Document Type

Thesis

Degree

Master of Arts

Major

English

Date of Defense

4-29-2020

Graduate Advisor

Kurt Schreyer, Chairperson

Committee

Kurt Schreyer, Chairperson

Eamonn Wall

Kimberly Welch

Abstract

The most interesting oddity about the Early Modern English stage is the overwhelming presence of the female form despite the obvious lack of female performers. Male actors performed female characters and sometimes those female characters were subversive and tested the boundaries of their constructed heteronormative society. A common comedic trope followed the crossdressed crossgendered heroine, or the boy actor dressed as women dressed as a man. This trope appears in the plays discussed in this thesis: Thomas Heywood’s Fair Maid of the West, Part 1 and John Lyly’s Gallathea. By adapting Michel de Certeau’s concept of space, wherein space is the practiced action of a place, I inspect both the physical and figurative spaces within plays that represent sites of anti-normativity that produces both queer gender and queer forms of love.

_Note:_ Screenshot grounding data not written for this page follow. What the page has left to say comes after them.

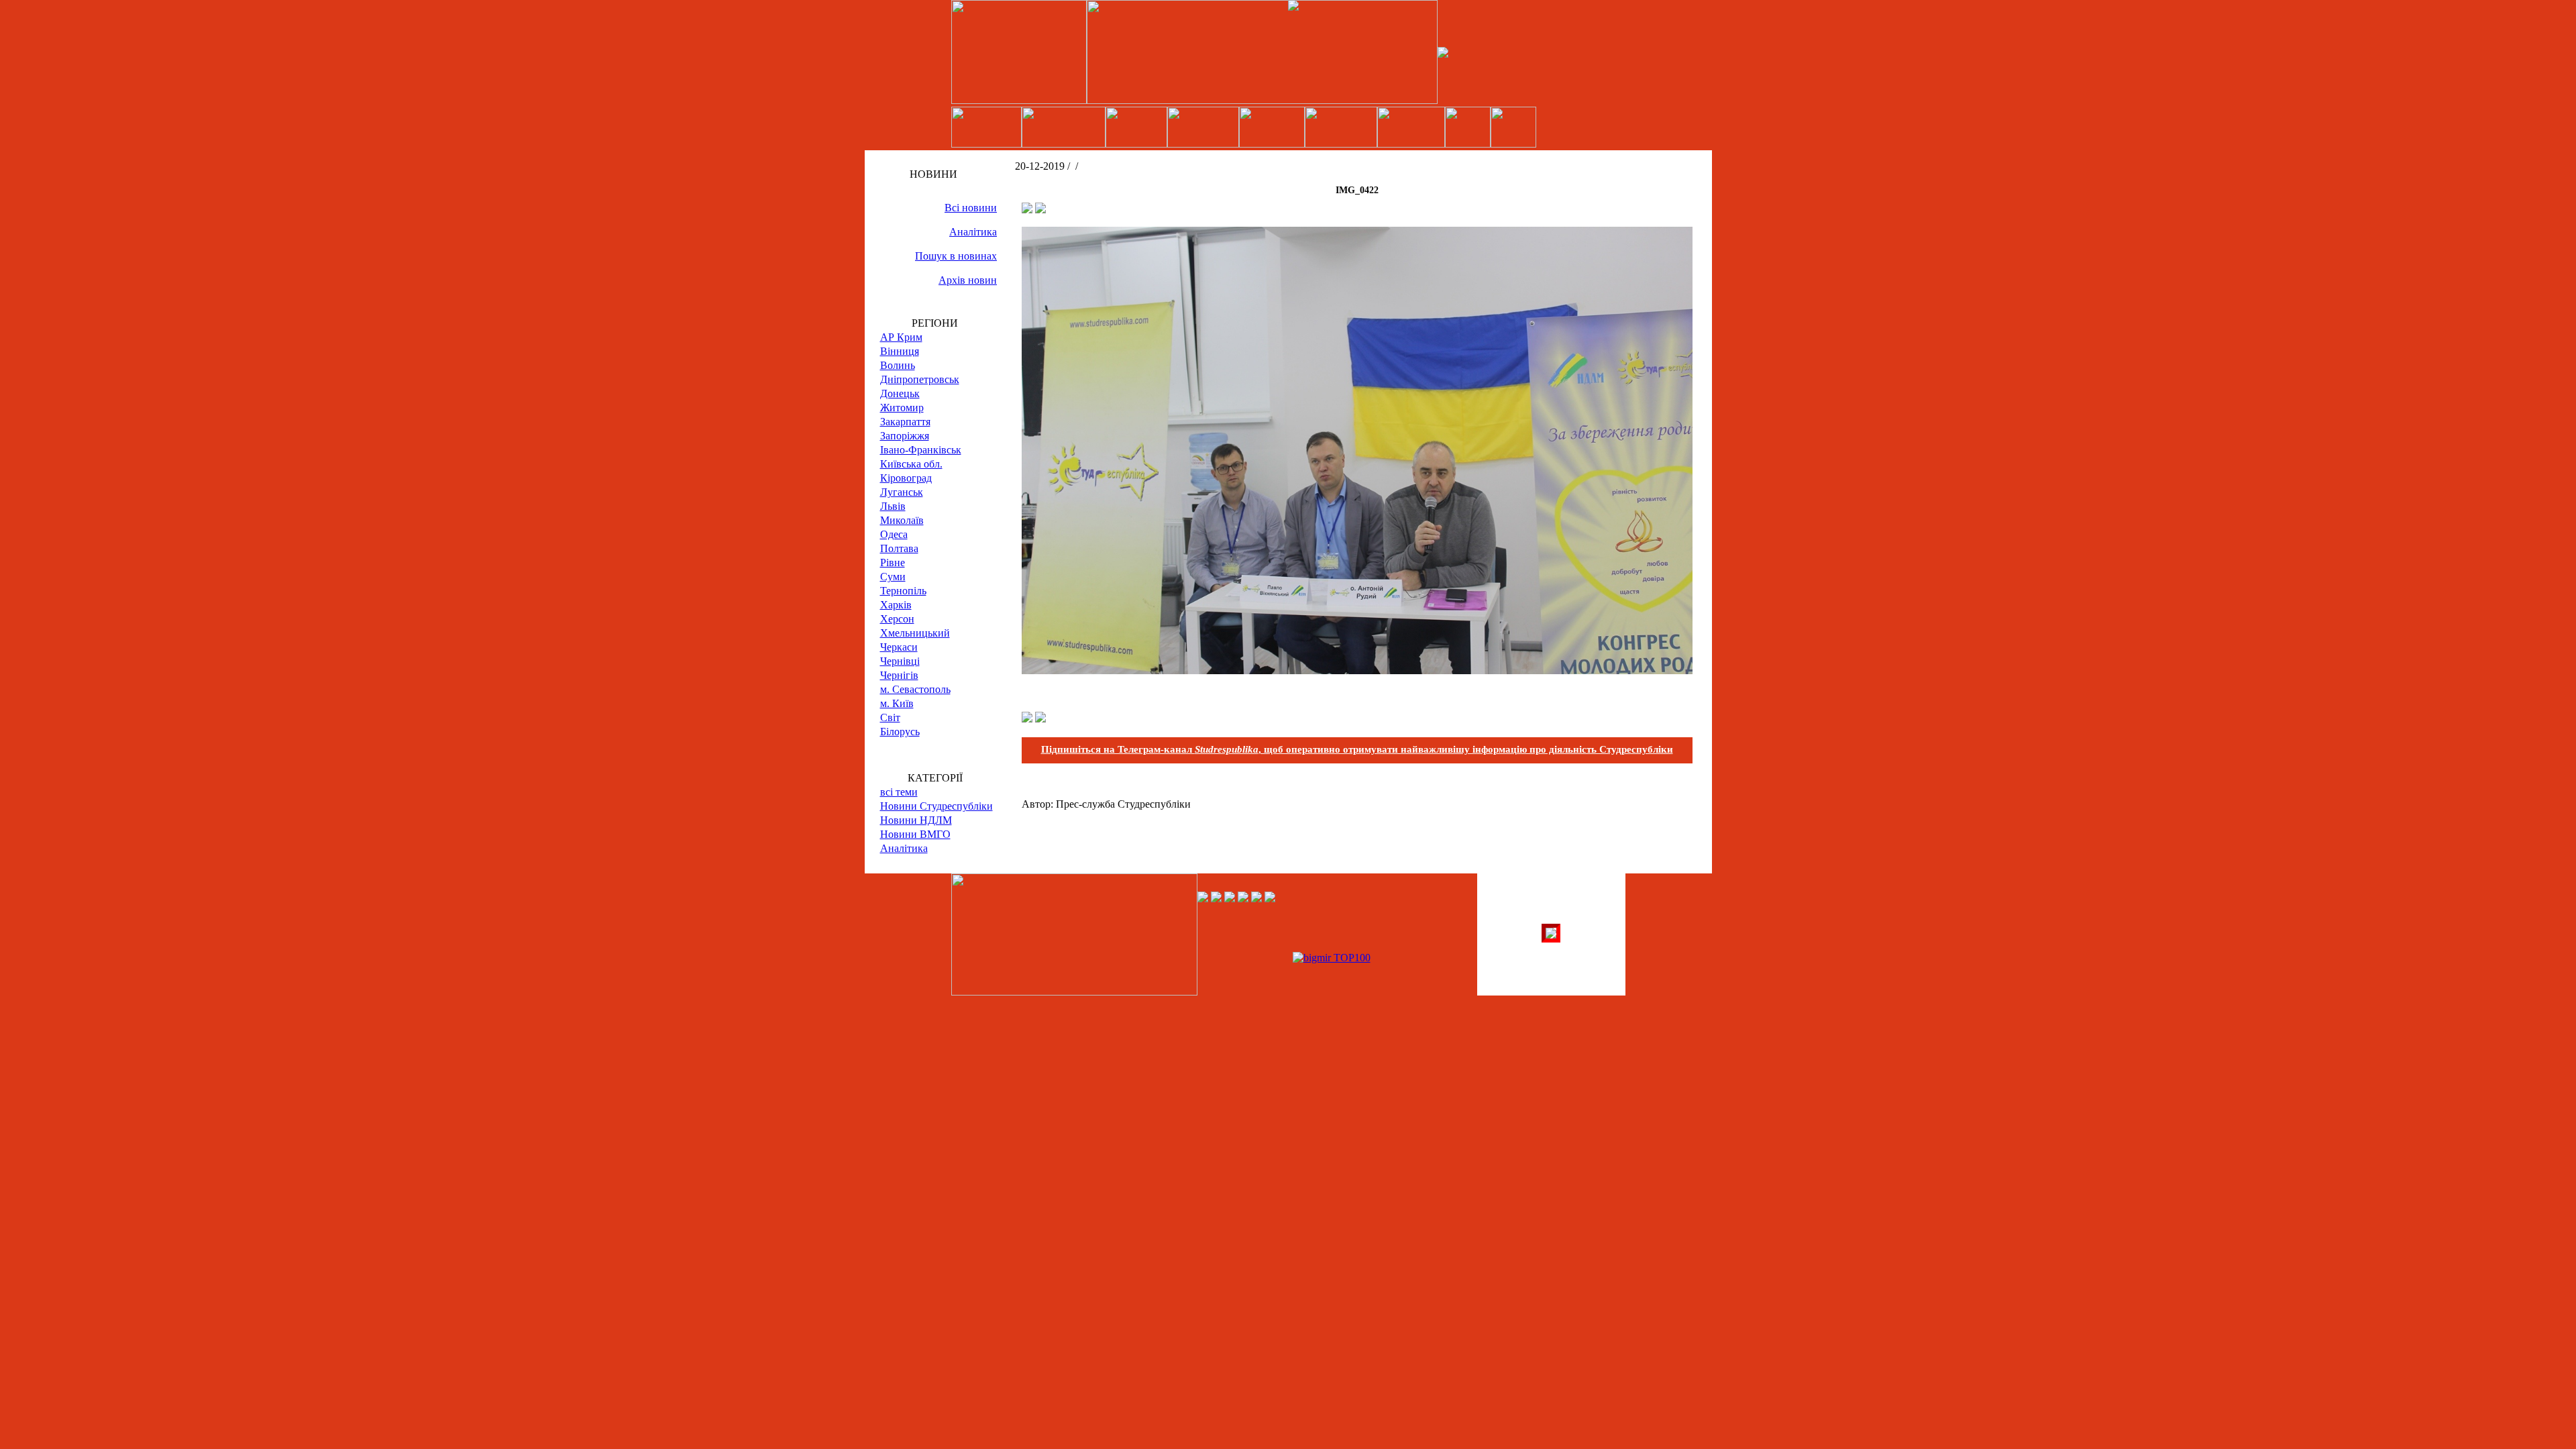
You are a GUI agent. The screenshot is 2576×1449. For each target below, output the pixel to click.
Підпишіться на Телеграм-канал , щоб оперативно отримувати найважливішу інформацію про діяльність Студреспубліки (1357, 749)
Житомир (902, 407)
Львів (893, 506)
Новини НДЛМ (916, 820)
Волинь (897, 365)
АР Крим (901, 337)
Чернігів (899, 675)
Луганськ (901, 492)
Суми (893, 576)
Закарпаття (905, 421)
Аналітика (973, 231)
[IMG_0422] (1357, 670)
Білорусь (900, 731)
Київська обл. (911, 464)
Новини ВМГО (915, 834)
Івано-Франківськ (920, 449)
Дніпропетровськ (919, 379)
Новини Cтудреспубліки (936, 806)
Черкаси (899, 647)
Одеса (894, 534)
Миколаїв (902, 520)
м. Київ (897, 703)
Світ (890, 717)
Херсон (897, 619)
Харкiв (896, 604)
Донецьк (900, 393)
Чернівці (900, 661)
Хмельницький (915, 633)
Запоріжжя (904, 435)
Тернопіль (903, 590)
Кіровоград (906, 478)
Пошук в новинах (956, 256)
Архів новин (967, 280)
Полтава (899, 548)
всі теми (899, 792)
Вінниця (899, 351)
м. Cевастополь (915, 689)
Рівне (892, 562)
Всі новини (971, 207)
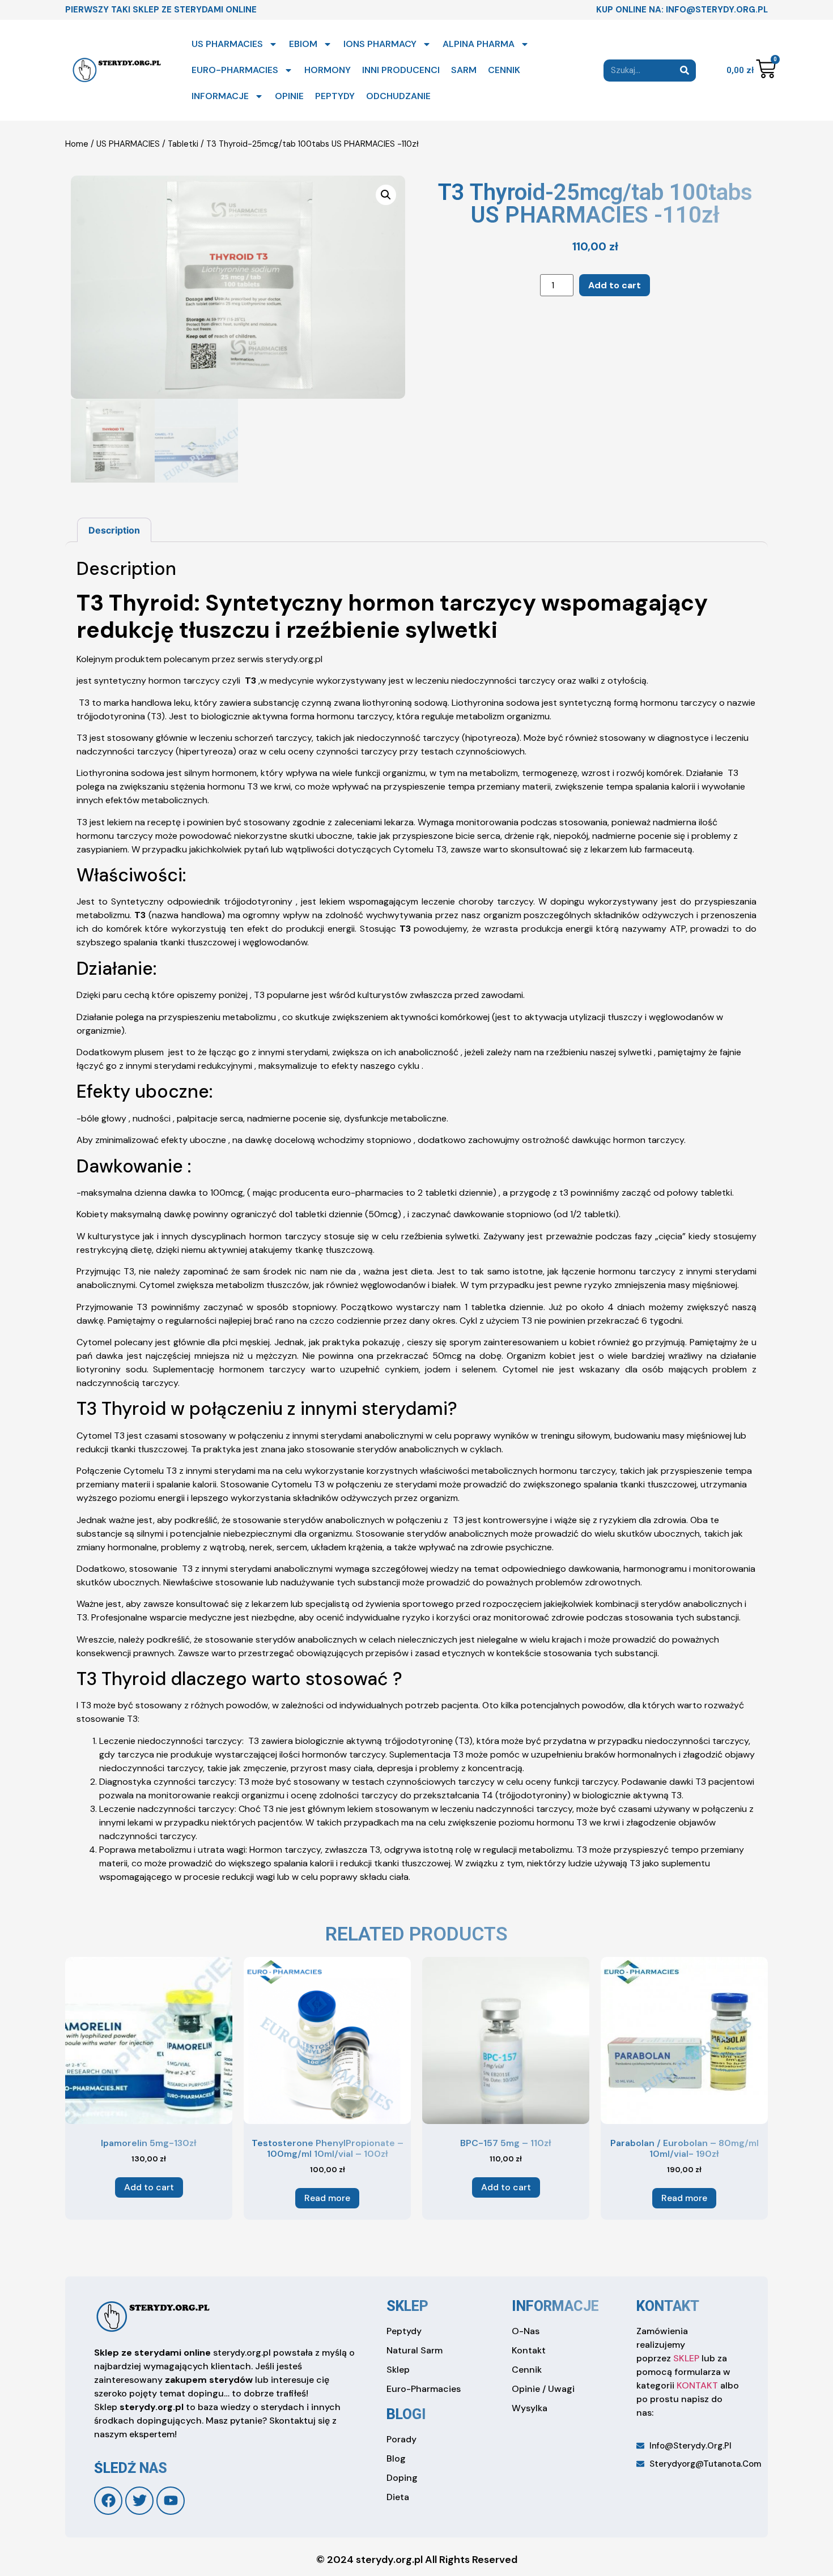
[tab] (114, 530)
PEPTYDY (335, 96)
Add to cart (614, 285)
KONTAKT (697, 2385)
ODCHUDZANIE (398, 96)
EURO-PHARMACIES (235, 70)
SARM (464, 70)
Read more (327, 2198)
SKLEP (686, 2358)
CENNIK (504, 70)
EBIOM (303, 44)
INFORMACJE (220, 96)
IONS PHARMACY (379, 44)
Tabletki (183, 144)
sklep (407, 2306)
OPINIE (289, 96)
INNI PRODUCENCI (401, 70)
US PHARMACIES (227, 44)
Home (76, 144)
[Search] (685, 70)
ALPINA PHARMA (479, 44)
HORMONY (327, 70)
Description (114, 530)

Namely, these sites are a female owned and commanded pirate ship and the matriarchal interior of the forest. Within these spaces, queer gender and alternative love are performed and affirmed by their inhabitants. While interrogating the male-determined sexual economy and hierarchal patriarchal orders within each play, I seek to answer these questions: how do crossdressed crossgender characters occupy space within the geographies of the staged world they inhabit and how do these spaces represent cultural sites of queerness? To answer these questions, I explore the philology of gendered language, the one-sex medical theory, and disruptions in social class, social rank, and gender expression to trace the anti-normative behavior exhibited by the characters in question.